━━━ PROVIDED INFORMATION ━━━

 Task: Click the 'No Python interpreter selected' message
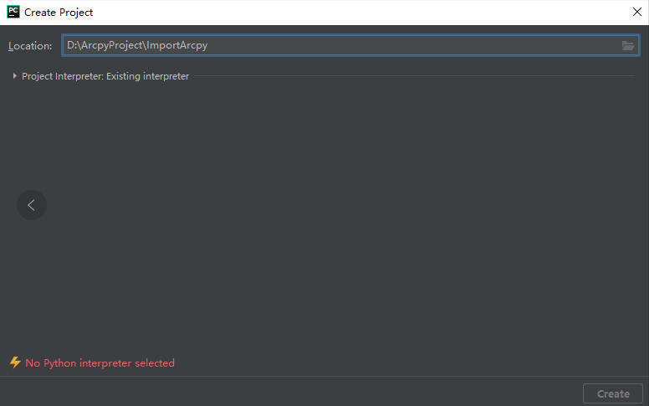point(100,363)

━━━
━━━ PROVIDED INFORMATION ━━━

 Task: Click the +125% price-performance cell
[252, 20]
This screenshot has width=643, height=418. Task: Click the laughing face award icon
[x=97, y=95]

━━━

WHAT IS ASKED:
Reproduce the items from the line containing "Task: Click the +125% price-performance cell" through the line containing "[x=97, y=95]", both included. Keep the requests as they are, but multiply each coordinate in the answers by 1.7 and round to whole numbers, with halves rounded up.

EXERCISE RESPONSE:
 Task: Click the +125% price-performance cell
[428, 34]
This screenshot has width=643, height=418. Task: Click the laughing face award icon
[x=165, y=162]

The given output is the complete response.